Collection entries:
== Segment start ==
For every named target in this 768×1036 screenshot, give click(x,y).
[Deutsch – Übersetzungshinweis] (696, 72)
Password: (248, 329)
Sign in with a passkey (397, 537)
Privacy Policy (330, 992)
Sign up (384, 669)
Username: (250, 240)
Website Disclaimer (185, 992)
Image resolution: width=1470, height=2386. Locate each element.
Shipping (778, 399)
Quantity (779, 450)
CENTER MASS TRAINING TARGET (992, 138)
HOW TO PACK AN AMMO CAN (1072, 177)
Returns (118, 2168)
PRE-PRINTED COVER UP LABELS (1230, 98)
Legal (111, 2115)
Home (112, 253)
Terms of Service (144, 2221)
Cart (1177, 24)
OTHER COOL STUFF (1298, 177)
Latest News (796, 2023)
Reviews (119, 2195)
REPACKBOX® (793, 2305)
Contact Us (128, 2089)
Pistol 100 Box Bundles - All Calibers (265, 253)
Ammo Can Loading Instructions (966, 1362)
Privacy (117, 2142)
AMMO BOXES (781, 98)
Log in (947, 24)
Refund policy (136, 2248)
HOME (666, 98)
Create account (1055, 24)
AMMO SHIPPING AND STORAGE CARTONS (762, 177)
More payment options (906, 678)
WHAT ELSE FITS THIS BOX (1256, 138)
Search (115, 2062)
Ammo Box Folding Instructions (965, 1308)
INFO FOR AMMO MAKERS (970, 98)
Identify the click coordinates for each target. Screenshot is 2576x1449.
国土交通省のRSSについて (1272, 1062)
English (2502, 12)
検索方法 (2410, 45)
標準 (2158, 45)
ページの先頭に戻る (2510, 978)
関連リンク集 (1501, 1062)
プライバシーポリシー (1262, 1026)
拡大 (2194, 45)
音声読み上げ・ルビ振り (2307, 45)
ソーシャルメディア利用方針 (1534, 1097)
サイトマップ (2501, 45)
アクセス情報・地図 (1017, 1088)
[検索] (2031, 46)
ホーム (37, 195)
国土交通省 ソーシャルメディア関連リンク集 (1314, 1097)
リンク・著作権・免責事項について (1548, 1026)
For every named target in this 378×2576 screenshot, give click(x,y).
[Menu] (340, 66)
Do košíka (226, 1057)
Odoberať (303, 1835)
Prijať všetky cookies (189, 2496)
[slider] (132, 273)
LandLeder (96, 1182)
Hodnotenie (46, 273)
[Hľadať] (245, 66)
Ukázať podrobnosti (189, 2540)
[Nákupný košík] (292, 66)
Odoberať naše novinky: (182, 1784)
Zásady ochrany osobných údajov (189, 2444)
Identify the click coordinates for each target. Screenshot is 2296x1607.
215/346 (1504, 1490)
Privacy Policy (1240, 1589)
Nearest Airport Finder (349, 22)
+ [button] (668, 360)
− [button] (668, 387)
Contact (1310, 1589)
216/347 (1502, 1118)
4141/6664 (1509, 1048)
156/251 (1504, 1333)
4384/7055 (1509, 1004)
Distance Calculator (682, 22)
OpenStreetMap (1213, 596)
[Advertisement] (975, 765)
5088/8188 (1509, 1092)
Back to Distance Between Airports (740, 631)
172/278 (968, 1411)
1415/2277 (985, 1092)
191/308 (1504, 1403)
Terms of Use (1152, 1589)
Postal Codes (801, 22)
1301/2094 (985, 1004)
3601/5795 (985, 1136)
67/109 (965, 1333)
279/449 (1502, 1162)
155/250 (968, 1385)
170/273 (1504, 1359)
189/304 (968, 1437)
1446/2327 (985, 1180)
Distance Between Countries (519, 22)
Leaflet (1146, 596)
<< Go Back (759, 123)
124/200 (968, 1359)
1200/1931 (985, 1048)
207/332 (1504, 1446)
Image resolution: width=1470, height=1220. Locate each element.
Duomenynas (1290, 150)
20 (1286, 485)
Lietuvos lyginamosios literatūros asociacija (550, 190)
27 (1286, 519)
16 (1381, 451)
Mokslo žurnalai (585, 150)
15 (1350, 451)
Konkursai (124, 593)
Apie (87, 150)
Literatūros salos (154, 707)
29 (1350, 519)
== Segment end ==
TASK BRIEF:
Write down exactly the span of lines above from the one containing "[button] (668, 387)" to the one containing "Duomenynas (1290, 150)", both ends included.

YOUR RESPONSE:
− [button] (668, 387)
Contact (1310, 1589)
216/347 (1502, 1118)
4141/6664 (1509, 1048)
156/251 (1504, 1333)
4384/7055 (1509, 1004)
Distance Calculator (682, 22)
OpenStreetMap (1213, 596)
[Advertisement] (975, 765)
5088/8188 (1509, 1092)
Back to Distance Between Airports (740, 631)
172/278 (968, 1411)
1415/2277 (985, 1092)
191/308 (1504, 1403)
Terms of Use (1152, 1589)
Postal Codes (801, 22)
1301/2094 (985, 1004)
3601/5795 (985, 1136)
67/109 (965, 1333)
279/449 (1502, 1162)
155/250 (968, 1385)
170/273 (1504, 1359)
189/304 (968, 1437)
1446/2327 (985, 1180)
Distance Between Countries (519, 22)
Leaflet (1146, 596)
<< Go Back (759, 123)
124/200 (968, 1359)
1200/1931 (985, 1048)
207/332 (1504, 1446)
Image resolution: width=1470, height=1220. Locate each element.
Duomenynas (1290, 150)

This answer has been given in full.